Extracted text |
--*--

Last week’s decision by the University of Maryland Upper Chesapeake Health to withdraw its latest site plan for a proposed new medical center and neighboring 50-bed psychiatric hospital in Havre de Grace’s Bulle Rock community raises obvious concerns, not the least being where does this or any new facilities project involving the Harford based nonprofit go from here?
Both sides said in statements they are committed to working together for the good of citizens of Havre de Grace and Harford County.
But what is the best interest of one may not be the best interest of the other, or for all, and that appears to be at the heart of where the so-called Vision 2020 project for Havre de Grace is headed.
City officials say they want Upper Chesapeake to give due consideration to eventually expanding the proposed medical center — an emergency room with ambulatory care/outpatient services – into a full service hospital, to make up for Upper Chesapeake’s plan to close Harford Memorial Hospital in the city’s downtown.

--*--

Given information |

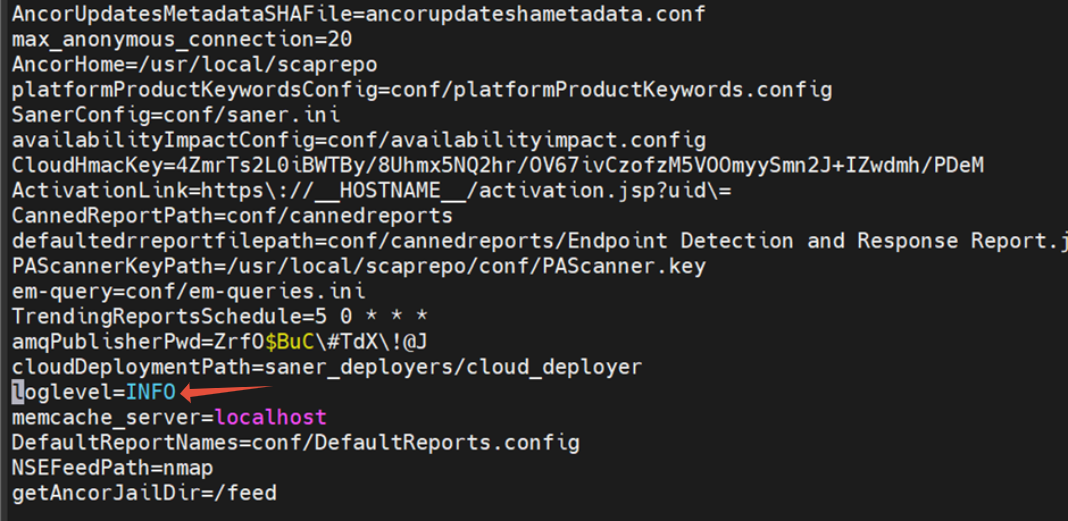
Task: Click the memcache_server key name
Action: (x=106, y=417)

--*--

Answer these questions from the passage on the Havre de Grace medical center plan.
(a) How many beds would the proposed psychiatric hospital have?
(b) By what name is the project for Havre de Grace known?
(c) Which hospital does Upper Chesapeake plan to close?

(a) 50 beds
(b) Vision 2020
(c) Harford Memorial Hospital, in the city's downtown